======== RECORDS SUPPLIED

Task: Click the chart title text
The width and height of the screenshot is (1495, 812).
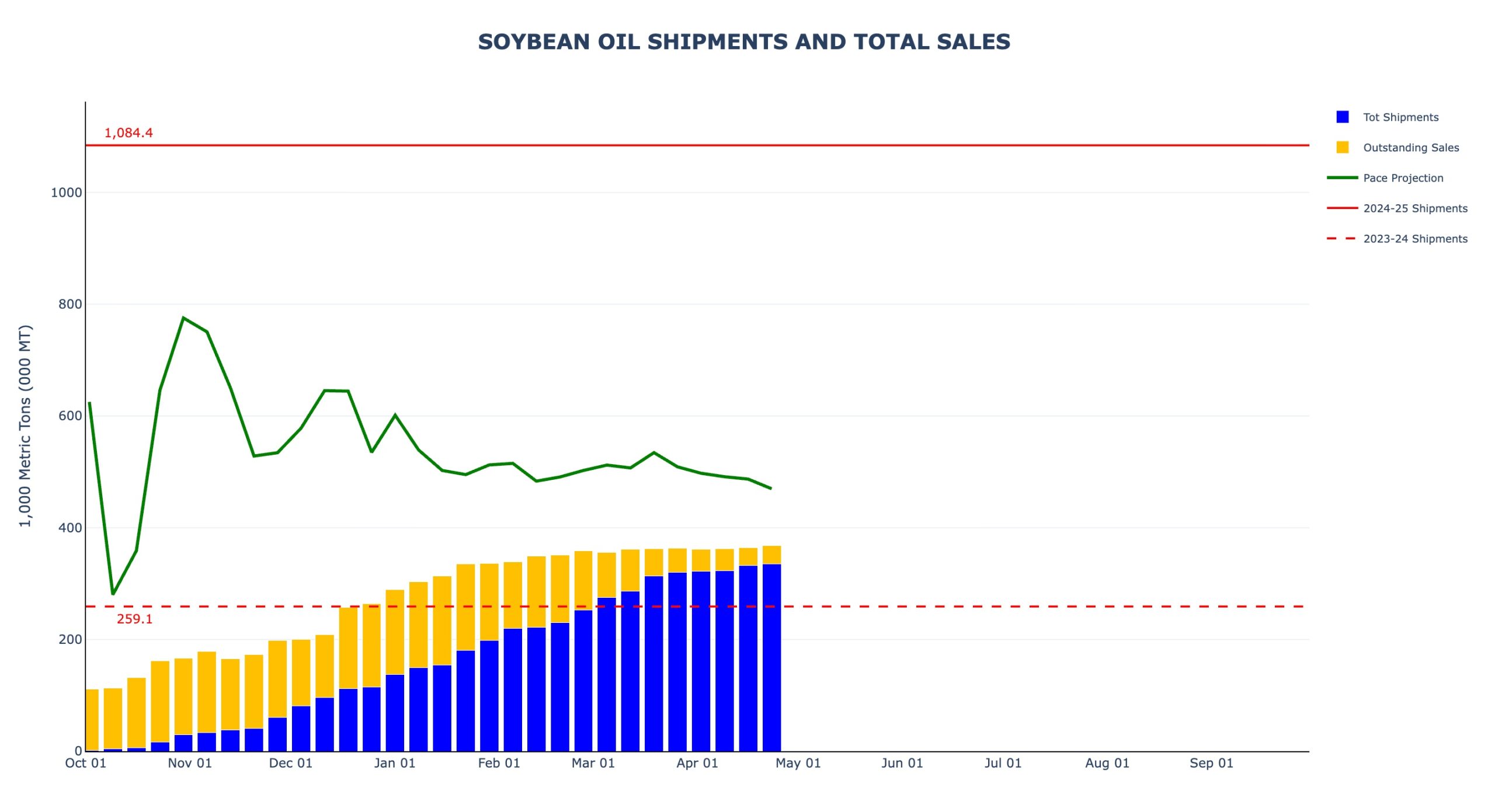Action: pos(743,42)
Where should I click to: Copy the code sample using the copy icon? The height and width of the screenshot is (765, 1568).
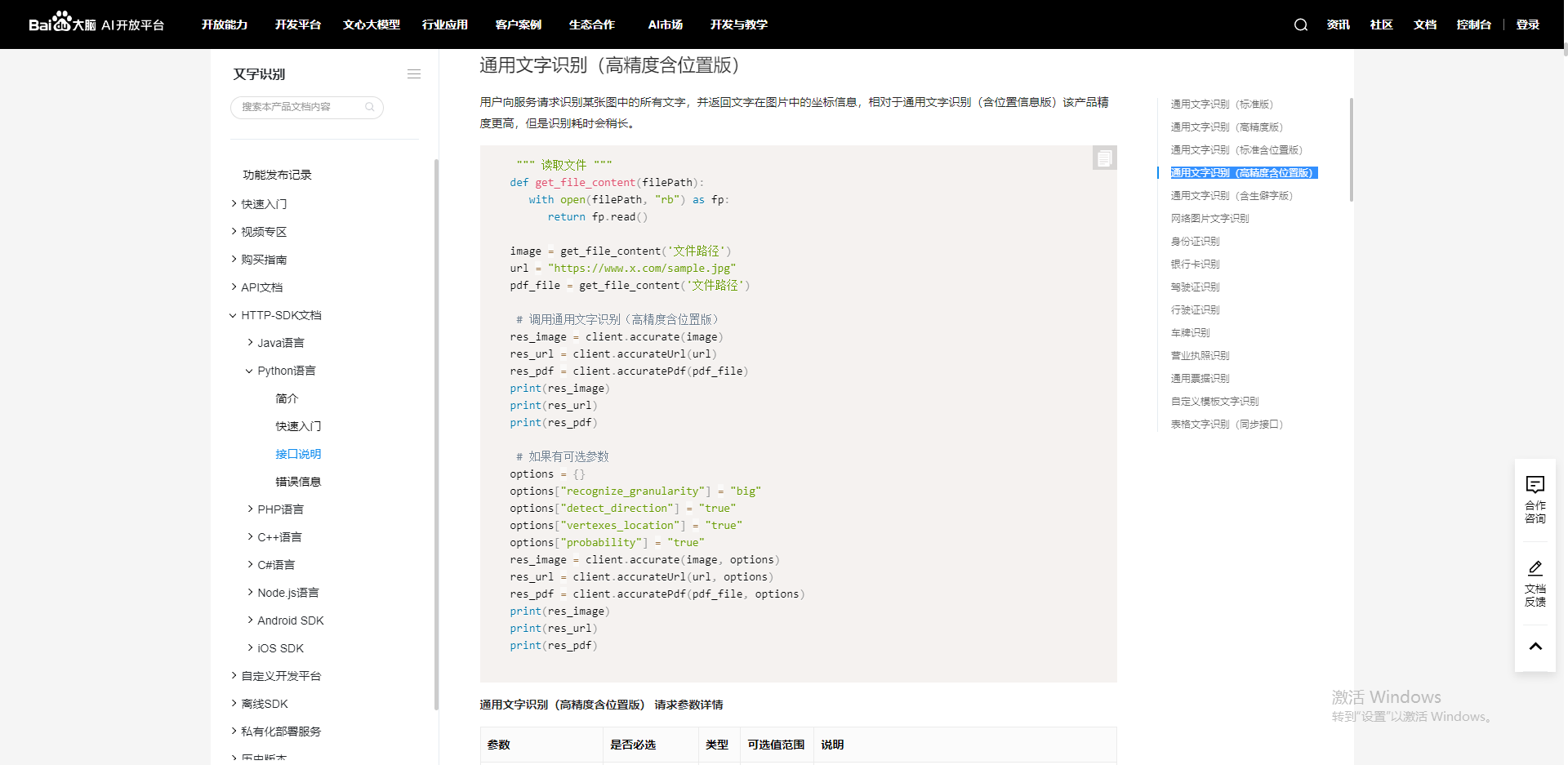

================
======== RECORDS SUPPLIED

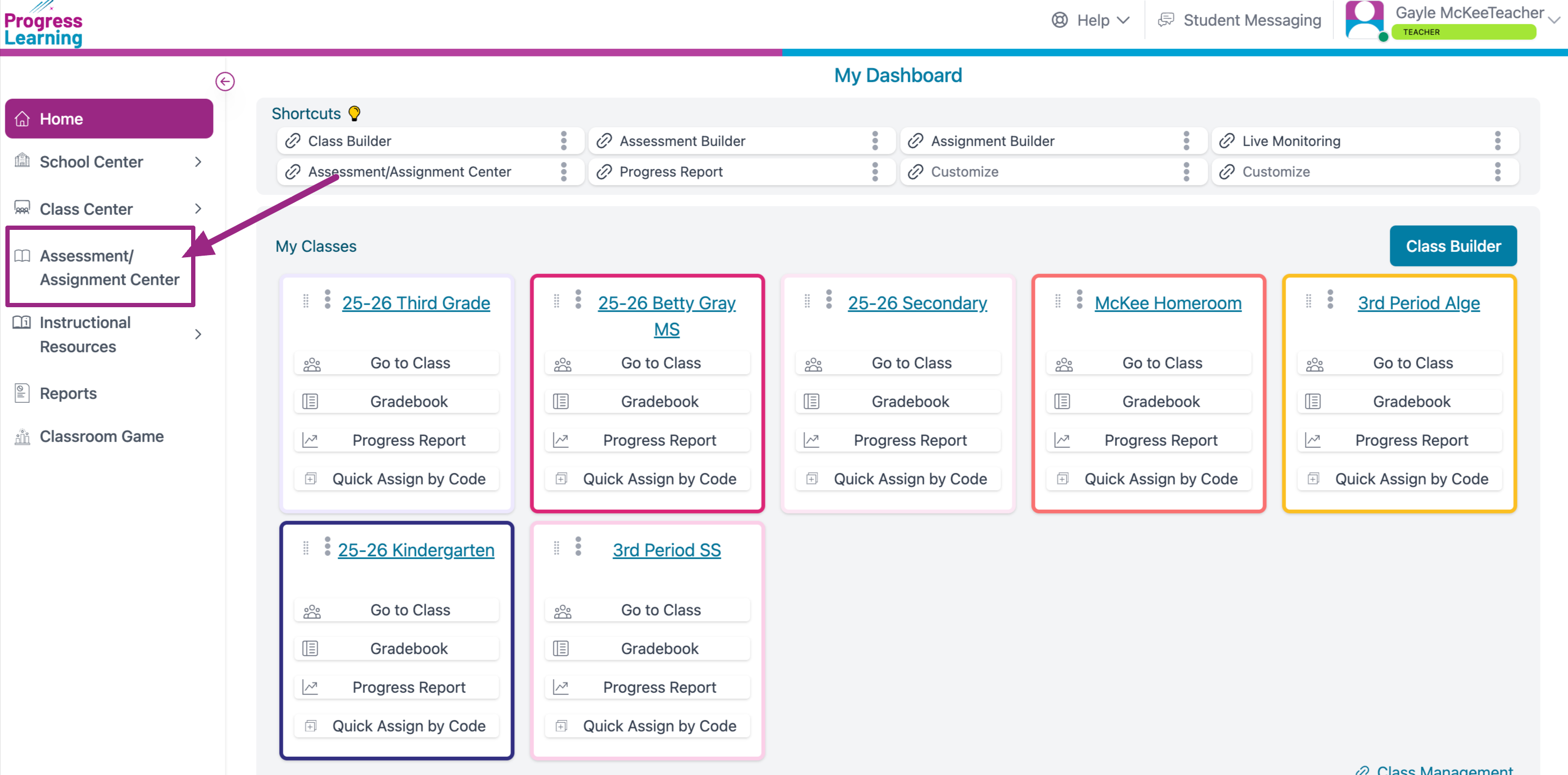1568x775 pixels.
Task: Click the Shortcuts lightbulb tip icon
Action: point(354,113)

================

> _PROBLEM STATEMENT_
Reproduce the data above exactly, but only from the line containing "The width and" through the line containing "Where should I"; skip the pictures.

> _SOLVED EXERCISE_
The width and height of the screenshot is (1495, 812).
Action: pos(743,42)
Where should I click to: Copy the code sample using the copy icon? The height and width of the screenshot is (765, 1568).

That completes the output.